DAN GRECH: They’re called stored-value cards. They look like your run-of-the-mill gift card, a piece of plastic with a magnetic strip. But they’re being used by drug runners and money launderers as an almost invisible way to smuggle cash.

Charles Intriago is a former federal prosecutor and founder of Money Laundering Alert.

CHARLES INTRIAGO: They’re so small. I mean, just think, you could be holding what looks like a credit card in your hand, and it could be holding a million dollars. And you sneak them in some suitcase.

Drug cartels at the Mexican border use the cards to smuggle an estimated $8 billion to $24 billion a year. Though stored-value cards can sometimes be used to draw money out of ATMs, the cards are not considered legally a monetary instrument or cash.

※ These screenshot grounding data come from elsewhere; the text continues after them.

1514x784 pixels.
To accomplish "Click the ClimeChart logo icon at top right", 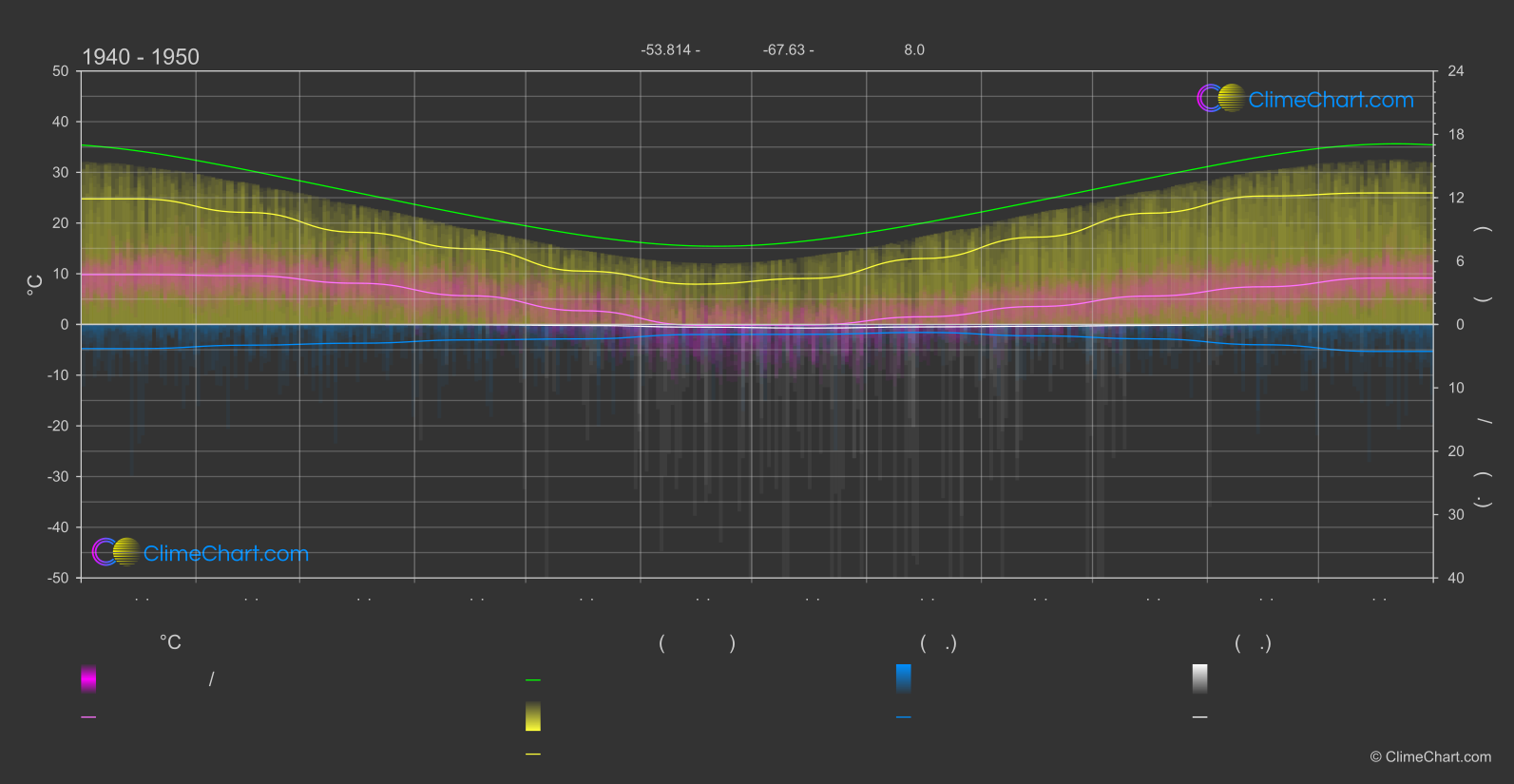I will (x=1220, y=98).
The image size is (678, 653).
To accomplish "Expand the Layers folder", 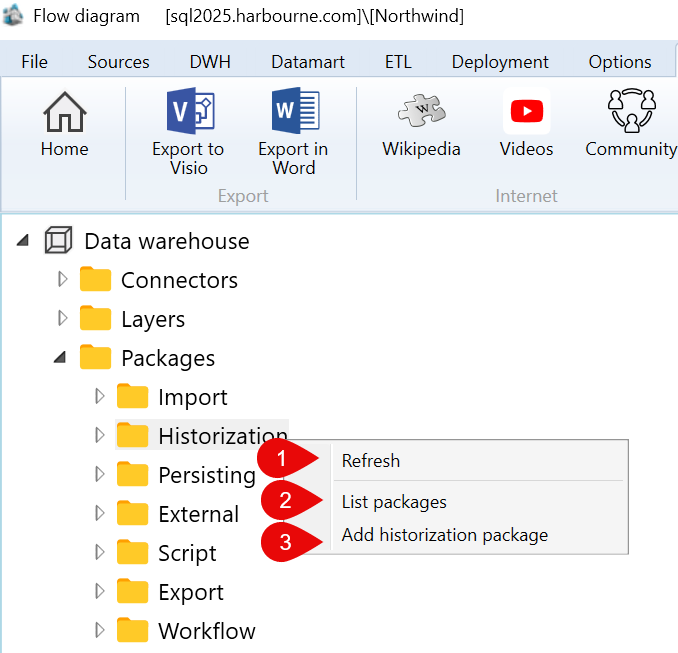I will 63,318.

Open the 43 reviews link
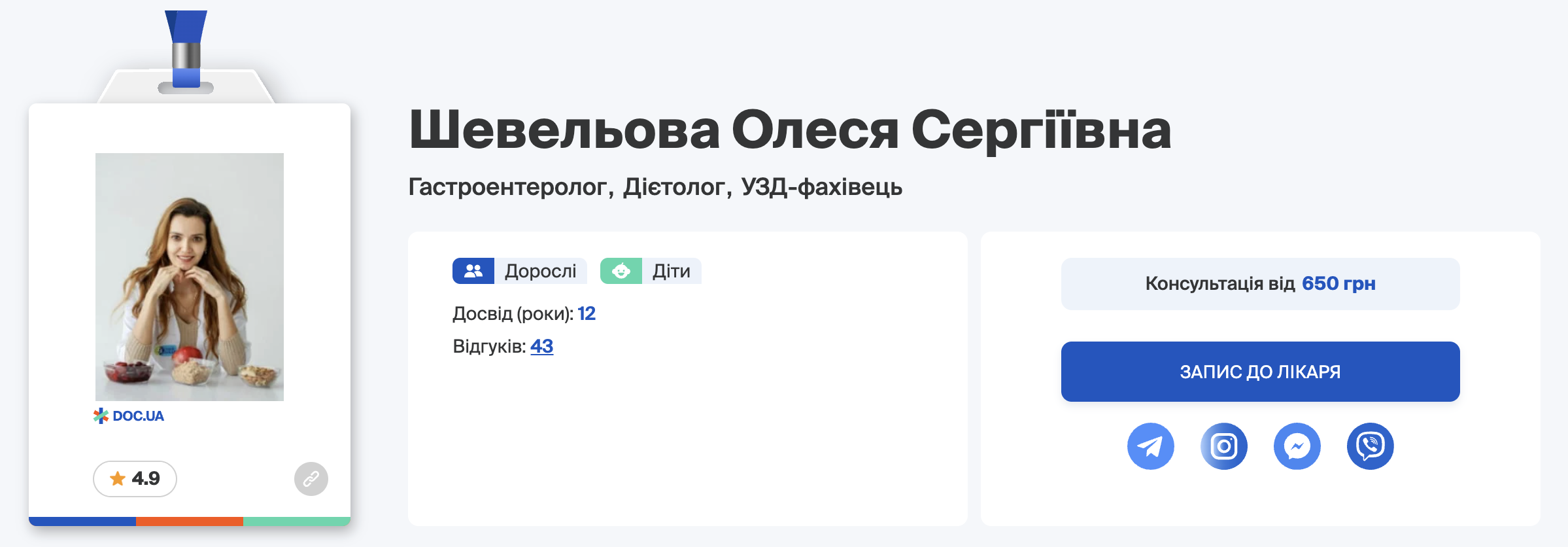[541, 346]
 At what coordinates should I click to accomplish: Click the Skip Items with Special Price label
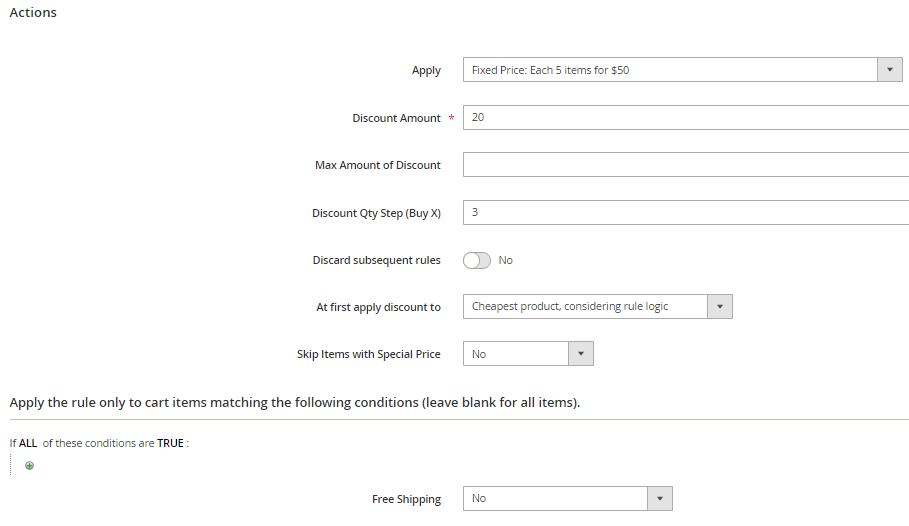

INTRIAGO: Nobody has the authority to ask you to take your wallet out and report how much money may be implanted in a stored-value card. So it’s easy to move dirty money.

The Senate committee wants to close that loophole. One proposal is to amend the Bank Secrecy Act to declare stored-value cards a monetary instrument. But the $300 billion-a-year, prepaid card industry would resist that change. Terry Maher is General Counsel for the Network Branded Prepaid Card Association. He says existing bank regulations have enough teeth to police stored-value cards.

TERRY MAHER: We don’t want to see these products misused for money laundering or terrorist financing. So we want to work with the regulators and law enforcement to minimize the chances of that happening.

Other ways to limit smuggling would be to prohibit stored-value cards from being used at ATMs or after you cross the border into Mexico.

I’m Dan Grech for Marketplace.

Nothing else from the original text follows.